Summary

On June 20, 2025, AS214503 experienced a coordinated distributed denial-of-service (DDoS) attack primarily targeting r0cket’s TOR exit nodes. The attack originated primarily from AWS EC2 instances with secondary attack vectors from Hetzner infrastructure. The DDoS attack traffic from AWS peaked at 15.24 Gbit/s (95th percentile) and caused elevated packet loss up to 20% due to a misconfigured BGP Multi-Exit Discriminator (MED) that prevented optimal traffic engineering during the incident.

Impact

• Primary Target: r0cket TOR exit nodes
• Attack Vectors:
  • Primary: AWS EC2 instances (15.24 Gbit/s peak, several factors above baseline)
  • Secondary: Hetzner infrastructure (2x baseline traffic)
• DDoS Volume: 15.24 Gbit/s (95th percentile, AWS traffic only)
• Packet Loss: Up to 20% during peak attack periods
• TOR Network Impact: Degraded TOR exit capacity, potential traffic redirection
• Customer Impact: Degraded service performance and intermittent connectivity issues
• Geographic Scope: Global impact across all transit services

Timeline (All times UTC)

17:00 - Hetzner traffic volume doubles baseline levels, NOC alerts triggered
18:30 - AWS EC2 traffic escalates to several factors above baseline, targeting TOR exit nodes
20:17 - Multiple TOR operators report coordinated attacks on their exit infrastructure
21:30 - AWS attack traffic reaches peak volume of 15.24 Gbit/s (95th percentile)
22:00 - BGP MED misconfiguration identified and corrected
23:00 - Packet loss normalized to baseline levels following BGP optimization
00:45 - Attack traffic ceases, all network metrics return to normal operation
08:00 - Post-incident analysis completed

Root Cause

Primary Cause: Coordinated DDoS attack targeting r0cket’s TOR exit nodes, originating from compromised or malicious infrastructure across multiple cloud providers:

• Primary Vector: AWS EC2 instances (several factors above baseline traffic)
• Secondary Vector: Hetzner infrastructure (2x baseline traffic)

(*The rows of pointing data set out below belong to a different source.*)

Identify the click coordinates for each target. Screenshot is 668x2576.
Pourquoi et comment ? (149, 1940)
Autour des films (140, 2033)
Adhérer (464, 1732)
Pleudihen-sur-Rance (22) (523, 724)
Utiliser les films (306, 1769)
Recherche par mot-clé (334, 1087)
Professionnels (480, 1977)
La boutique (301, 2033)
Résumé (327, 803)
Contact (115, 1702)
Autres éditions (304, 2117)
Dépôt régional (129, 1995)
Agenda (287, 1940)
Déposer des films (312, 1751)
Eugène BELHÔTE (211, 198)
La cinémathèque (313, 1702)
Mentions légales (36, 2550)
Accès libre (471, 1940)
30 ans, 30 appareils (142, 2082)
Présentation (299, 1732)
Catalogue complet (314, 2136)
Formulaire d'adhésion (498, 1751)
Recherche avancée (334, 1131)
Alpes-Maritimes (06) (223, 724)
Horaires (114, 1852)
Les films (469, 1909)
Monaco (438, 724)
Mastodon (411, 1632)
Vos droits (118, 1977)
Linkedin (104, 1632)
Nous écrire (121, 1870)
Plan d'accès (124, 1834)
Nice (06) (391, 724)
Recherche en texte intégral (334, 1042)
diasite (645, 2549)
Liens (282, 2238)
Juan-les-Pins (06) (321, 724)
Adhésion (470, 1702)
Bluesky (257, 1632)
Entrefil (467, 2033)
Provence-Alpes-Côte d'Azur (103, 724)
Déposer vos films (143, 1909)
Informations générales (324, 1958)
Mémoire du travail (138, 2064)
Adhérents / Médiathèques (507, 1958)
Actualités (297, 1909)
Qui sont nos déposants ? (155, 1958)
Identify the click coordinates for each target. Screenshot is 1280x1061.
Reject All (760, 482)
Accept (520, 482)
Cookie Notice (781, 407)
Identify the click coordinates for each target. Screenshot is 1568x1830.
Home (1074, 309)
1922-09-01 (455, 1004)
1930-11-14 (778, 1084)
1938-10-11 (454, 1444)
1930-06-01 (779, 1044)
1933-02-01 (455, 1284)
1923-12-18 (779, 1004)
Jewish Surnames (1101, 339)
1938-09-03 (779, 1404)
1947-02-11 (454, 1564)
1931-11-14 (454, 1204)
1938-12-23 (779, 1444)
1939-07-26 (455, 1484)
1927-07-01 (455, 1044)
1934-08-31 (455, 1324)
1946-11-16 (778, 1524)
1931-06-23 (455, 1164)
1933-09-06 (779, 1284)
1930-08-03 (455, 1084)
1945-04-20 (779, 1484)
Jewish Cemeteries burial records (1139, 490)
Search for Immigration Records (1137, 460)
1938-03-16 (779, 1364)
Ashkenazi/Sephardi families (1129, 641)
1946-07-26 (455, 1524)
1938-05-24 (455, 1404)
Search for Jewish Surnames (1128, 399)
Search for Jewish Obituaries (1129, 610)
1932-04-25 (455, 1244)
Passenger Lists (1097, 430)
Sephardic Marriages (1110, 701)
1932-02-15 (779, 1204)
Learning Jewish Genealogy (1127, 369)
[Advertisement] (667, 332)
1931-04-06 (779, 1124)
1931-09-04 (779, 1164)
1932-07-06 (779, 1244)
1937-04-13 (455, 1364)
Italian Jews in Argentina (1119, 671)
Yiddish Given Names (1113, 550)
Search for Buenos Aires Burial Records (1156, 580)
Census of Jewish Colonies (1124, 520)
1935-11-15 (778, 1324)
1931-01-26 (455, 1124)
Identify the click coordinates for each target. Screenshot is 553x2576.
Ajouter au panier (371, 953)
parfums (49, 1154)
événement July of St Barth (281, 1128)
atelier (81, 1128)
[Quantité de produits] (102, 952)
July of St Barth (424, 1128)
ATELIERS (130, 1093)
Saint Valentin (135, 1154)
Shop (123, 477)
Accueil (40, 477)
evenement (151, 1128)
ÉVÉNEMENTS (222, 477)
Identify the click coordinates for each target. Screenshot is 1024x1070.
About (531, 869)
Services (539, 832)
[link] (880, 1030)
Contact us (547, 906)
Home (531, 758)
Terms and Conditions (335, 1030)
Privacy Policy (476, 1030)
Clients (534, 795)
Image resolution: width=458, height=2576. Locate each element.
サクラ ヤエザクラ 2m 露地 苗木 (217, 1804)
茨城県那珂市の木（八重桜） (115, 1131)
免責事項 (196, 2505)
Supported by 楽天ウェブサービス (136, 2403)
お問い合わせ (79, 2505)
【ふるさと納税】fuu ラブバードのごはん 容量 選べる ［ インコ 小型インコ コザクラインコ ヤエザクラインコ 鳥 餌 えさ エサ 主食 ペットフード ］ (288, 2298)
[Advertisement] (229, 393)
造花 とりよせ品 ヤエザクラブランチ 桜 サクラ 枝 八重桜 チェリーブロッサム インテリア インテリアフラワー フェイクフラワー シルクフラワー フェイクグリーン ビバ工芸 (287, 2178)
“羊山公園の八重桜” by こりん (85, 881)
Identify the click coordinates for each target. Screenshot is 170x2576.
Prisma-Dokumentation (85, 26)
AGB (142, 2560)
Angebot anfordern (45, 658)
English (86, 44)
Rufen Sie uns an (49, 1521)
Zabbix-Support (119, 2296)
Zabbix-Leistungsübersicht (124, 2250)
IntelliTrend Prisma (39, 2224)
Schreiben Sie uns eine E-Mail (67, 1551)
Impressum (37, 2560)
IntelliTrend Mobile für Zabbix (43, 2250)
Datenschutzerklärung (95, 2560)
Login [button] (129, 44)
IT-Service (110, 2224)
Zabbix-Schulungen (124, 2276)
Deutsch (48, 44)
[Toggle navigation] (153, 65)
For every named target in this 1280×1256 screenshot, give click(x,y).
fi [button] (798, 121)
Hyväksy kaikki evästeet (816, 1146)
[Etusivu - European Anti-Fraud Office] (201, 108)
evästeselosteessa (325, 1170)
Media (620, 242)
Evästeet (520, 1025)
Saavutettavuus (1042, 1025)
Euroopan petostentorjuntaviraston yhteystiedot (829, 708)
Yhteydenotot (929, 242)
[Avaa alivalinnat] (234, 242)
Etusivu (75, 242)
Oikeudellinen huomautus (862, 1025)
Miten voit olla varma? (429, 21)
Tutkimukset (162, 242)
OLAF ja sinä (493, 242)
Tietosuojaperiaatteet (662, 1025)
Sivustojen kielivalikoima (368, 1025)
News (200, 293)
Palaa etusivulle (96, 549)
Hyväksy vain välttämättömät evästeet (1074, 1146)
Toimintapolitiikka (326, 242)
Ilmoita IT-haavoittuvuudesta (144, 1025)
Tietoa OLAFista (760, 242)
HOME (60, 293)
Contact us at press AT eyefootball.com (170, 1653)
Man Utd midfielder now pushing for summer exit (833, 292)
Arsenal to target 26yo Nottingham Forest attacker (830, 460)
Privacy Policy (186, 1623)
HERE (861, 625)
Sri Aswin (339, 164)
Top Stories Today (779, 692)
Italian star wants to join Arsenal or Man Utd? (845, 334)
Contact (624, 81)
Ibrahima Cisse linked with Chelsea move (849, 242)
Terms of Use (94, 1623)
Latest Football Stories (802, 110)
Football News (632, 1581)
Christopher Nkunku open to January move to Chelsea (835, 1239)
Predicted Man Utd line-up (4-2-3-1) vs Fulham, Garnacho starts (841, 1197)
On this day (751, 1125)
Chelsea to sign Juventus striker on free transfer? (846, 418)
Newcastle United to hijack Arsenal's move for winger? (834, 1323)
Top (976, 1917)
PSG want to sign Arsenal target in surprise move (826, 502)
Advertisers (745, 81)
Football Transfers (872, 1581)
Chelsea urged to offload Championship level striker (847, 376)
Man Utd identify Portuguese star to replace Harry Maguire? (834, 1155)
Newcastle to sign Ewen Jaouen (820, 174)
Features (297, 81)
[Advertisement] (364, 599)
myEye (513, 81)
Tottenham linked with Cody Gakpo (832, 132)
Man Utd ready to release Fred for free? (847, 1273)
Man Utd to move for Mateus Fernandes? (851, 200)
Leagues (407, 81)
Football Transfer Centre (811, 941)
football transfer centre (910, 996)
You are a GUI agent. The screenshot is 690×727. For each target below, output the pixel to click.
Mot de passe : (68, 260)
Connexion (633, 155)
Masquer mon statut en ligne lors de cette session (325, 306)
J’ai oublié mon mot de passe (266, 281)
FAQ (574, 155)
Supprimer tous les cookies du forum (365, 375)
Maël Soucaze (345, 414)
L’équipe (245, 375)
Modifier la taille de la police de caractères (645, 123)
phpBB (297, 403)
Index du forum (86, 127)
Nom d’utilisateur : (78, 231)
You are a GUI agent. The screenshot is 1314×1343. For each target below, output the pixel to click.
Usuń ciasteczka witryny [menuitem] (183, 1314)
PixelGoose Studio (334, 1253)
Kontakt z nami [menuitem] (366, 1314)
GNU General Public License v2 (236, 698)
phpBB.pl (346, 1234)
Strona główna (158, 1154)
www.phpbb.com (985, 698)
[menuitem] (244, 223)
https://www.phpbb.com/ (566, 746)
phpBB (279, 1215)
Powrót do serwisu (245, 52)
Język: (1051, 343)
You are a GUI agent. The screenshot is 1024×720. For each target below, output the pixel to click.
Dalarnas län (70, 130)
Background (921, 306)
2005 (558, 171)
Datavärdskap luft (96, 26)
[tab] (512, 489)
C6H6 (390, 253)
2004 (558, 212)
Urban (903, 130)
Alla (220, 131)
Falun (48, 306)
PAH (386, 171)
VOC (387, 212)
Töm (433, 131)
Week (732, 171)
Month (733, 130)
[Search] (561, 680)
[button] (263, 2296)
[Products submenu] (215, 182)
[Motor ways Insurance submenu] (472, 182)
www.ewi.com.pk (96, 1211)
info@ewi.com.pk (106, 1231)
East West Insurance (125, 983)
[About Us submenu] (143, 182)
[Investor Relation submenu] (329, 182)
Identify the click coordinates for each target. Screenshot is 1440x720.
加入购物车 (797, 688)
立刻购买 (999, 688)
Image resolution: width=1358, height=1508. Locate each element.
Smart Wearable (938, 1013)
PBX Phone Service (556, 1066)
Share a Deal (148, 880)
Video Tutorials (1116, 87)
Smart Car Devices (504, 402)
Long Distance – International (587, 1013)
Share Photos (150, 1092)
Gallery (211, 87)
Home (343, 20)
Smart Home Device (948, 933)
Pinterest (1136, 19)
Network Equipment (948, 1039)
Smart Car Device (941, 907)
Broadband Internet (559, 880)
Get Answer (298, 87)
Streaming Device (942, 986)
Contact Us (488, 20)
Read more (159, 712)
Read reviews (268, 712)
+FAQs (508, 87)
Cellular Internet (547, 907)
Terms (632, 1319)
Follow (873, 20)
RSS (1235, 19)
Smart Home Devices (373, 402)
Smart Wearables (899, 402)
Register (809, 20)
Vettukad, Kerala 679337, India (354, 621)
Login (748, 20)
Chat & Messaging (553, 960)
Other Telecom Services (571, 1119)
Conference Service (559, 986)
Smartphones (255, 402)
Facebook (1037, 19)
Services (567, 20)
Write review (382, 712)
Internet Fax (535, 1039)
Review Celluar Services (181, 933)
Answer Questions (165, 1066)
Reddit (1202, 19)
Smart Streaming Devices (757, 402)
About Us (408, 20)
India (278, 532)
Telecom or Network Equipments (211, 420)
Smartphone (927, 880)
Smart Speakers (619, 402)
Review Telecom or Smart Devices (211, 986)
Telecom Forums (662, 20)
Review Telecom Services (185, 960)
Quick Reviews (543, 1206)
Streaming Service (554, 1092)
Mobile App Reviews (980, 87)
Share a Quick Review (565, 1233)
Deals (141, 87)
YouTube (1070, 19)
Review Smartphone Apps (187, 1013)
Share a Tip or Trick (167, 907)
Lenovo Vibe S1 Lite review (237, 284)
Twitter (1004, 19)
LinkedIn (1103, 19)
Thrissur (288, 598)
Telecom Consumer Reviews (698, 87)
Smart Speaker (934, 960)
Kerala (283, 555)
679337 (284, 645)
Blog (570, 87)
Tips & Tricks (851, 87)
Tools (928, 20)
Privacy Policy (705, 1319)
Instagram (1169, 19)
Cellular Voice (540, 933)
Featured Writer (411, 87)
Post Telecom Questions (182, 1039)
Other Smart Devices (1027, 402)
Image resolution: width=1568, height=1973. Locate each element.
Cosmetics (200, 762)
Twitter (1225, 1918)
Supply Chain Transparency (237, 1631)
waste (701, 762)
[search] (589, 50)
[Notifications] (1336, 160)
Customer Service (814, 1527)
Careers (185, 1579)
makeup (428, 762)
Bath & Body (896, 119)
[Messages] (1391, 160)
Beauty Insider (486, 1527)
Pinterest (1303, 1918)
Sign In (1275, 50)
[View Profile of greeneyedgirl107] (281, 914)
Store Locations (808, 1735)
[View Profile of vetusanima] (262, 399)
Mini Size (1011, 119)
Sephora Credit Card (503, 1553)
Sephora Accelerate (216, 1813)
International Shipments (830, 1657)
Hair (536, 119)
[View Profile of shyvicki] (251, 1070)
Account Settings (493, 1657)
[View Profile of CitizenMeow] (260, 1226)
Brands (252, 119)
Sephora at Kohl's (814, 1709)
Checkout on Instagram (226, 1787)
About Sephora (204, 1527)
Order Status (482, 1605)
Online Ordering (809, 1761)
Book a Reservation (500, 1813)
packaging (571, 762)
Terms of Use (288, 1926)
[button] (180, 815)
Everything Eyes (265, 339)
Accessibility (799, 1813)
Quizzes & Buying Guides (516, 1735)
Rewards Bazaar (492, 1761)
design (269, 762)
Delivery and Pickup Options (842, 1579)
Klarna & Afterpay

Attack Pattern: Multiple TOR operators reported simultaneous attacks on their exit nodes, suggesting a coordinated effort to overload TOR exit capacity. This appears to be an attempt to force TOR traffic to exit through specific nodes by making other exit nodes unavailable.

Amplifying Factor: Misconfigured BGP Multi-Exit Discriminator (MED) values prevented optimal traffic engineering during the attack. The incorrect MED configuration forced traffic through congested paths instead of distributing load across available upstream providers, significantly increasing packet loss beyond what the attack volume alone would have caused.

Resolution

Immediate Actions:

• Activated DDoS mitigation systems and traffic filtering
• Corrected BGP MED configuration to enable proper traffic distribution
• Implemented temporary rate limiting on affected interfaces
• Attempted coordination with AWS abuse team (no response received)

Technical Changes:

• BGP MED values adjusted from incorrectly uniform 100 to proper tiered values (50/100/150)
• Enhanced DDoS detection thresholds for AWS-sourced traffic
• Improved traffic engineering policies for asymmetric attack scenarios

Prevention Measures

• BGP Configuration Review: Comprehensive audit of all MED configurations completed
• Monitoring Enhancement: Added specific alerting for MED-related traffic engineering issues
• DDoS Response: Updated runbooks to include BGP traffic engineering verification
• TOR Network Coordination: Established communication channels with other TOR operators for coordinated defense
• Multi-Vector Detection: Enhanced monitoring to detect coordinated attacks across multiple cloud providers
• AWS/Hetzner Coordination: Established direct escalation paths with cloud provider abuse teams for future incidents
• Capacity Planning: Evaluated additional DDoS mitigation capacity requirements

Lessons Learned

1. BGP traffic engineering configuration must be regularly validated, especially MED values
2. DDoS mitigation effectiveness can be significantly impacted by routing configuration
3. Multi-vendor DDoS protection requires coordination with upstream traffic engineering
4. Cloud provider abuse reporting channels may be unavailable during incidents, requiring alternative mitigation strategies
5. Coordinated attacks against TOR infrastructure represent a significant threat to network anonymity
6. TOR exit node operators should coordinate defense strategies against systematic overload attacks
7. Multi-vector attacks (AWS + Hetzner) require comprehensive monitoring across all major cloud providers

TOR Network Security Implications

This incident appears to be part of a broader coordinated attack targeting multiple TOR exit operators simultaneously. The attack pattern suggests an attempt to selectively overload TOR exit nodes, potentially forcing traffic through specific exit points controlled by the attacker. This represents a significant threat to the TOR network’s decentralized design and user anonymity.

Incident resolved. All systems operating normally with improved BGP configuration and enhanced DDoS protection.